__TEXTE DU DOCUMENT__.
::::::::::

Romain Rolland revient en force. Les rééditions de ses livres se multiplient. C’est la conséquence du fait que, depuis janvier 2015, ses œuvres sont tombées dans le domaine public. L’an dernier avait paru, chez Bartillat, un important inédit, le Journal de Vézelay, en fait le journal que Romain Rolland a tenu pendant la Seconde Guerre mondiale. Sur l’intérêt et la complexité de l’image parfois détestable qu’il
donne de lui-même, le lecteur se reportera aux commentaires du numéro 116 des Lettres françaises. Il faut simplement préciser que Romain Rolland n’a pas toujours été ce que montre ce Journal, ce qui apparaît fort bien dans les quatre ouvrages qui viennent de paraître.
La Vie de Beethoven date de l’époque de l’amitié avec Péguy. Elle fut publiée pour la première fois en 1903 dans les Cahiers de la quinzaine et connut un succès de librairie inattendu. Il faut reconnaître qu’on dispose maintenant de biographies de Beethoven plus exhaustives, mais cet ouvrage est loin d’être négligeable, rehaussé qu’il est par divers textes de Beethoven, dont le testament d’Heiligenstadt et un choix de lettres. S’il ne peut rivaliser avec la grande somme de 1 500 pages que Romain Rolland lui consacrera plus tard, en véritable musicologue, il reste une bonne introduction à ce que l’auteur de la Cinquième Symphonie a pu alors représenter. Il faut plutôt prendre cette Vie comme un témoignage de premier plan du poids de la personnalité de Beethoven parmi les intellectuels français de la fin du
XIX e siècle. Maintes pages du Journal de Rolland attestent que celui-ci était devenu pour lui un ami et un véritable confident, surtout dans les mauvais jours. Jouer ses œuvres au piano lui permettait de sentir à quel point la musique de Beethoven était portée par une volonté féroce, celle qui permet de surmonter les désastres de la vie.

::::::::::

__DONNÉES ENREGISTRÉES__.

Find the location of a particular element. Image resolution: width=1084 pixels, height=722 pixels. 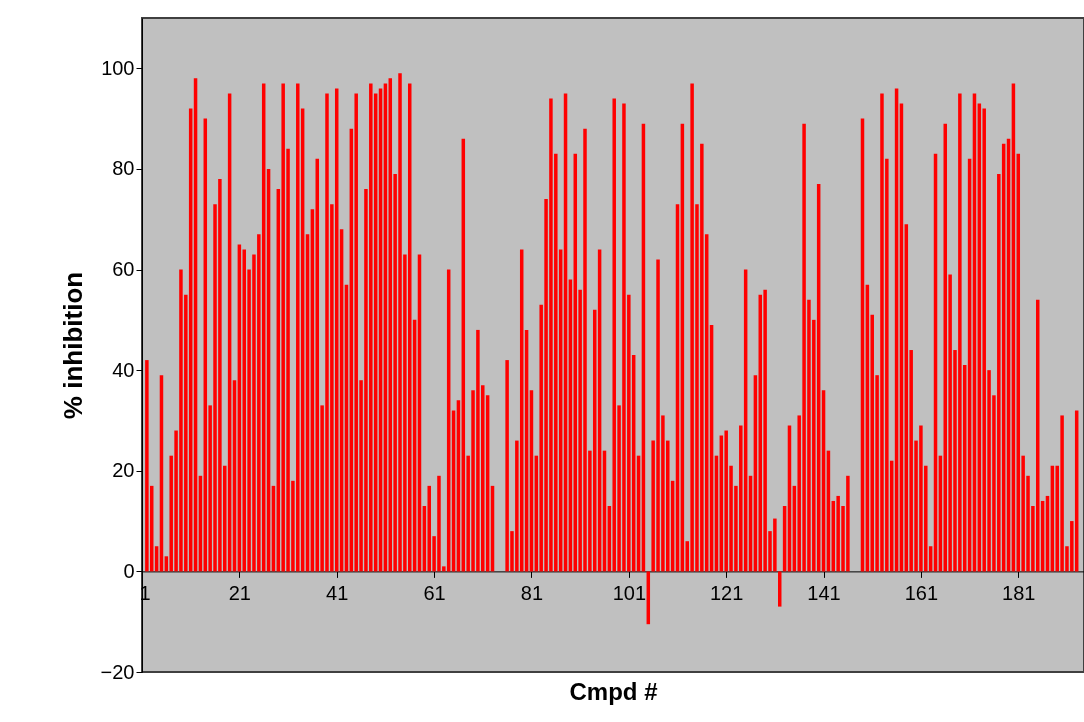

::::::::::

__CONSIGNE__.
Recopiez mot pour mot le passage du texte sur Romain Rolland qui va de « Romain Rolland revient » jusqu'à « viennent de paraître. ».

__RÉPONSE__.
Romain Rolland revient en force. Les rééditions de ses livres se multiplient. C’est la conséquence du fait que, depuis janvier 2015, ses œuvres sont tombées dans le domaine public. L’an dernier avait paru, chez Bartillat, un important inédit, le Journal de Vézelay, en fait le journal que Romain Rolland a tenu pendant la Seconde Guerre mondiale. Sur l’intérêt et la complexité de l’image parfois détestable qu’il
donne de lui-même, le lecteur se reportera aux commentaires du numéro 116 des Lettres françaises. Il faut simplement préciser que Romain Rolland n’a pas toujours été ce que montre ce Journal, ce qui apparaît fort bien dans les quatre ouvrages qui viennent de paraître.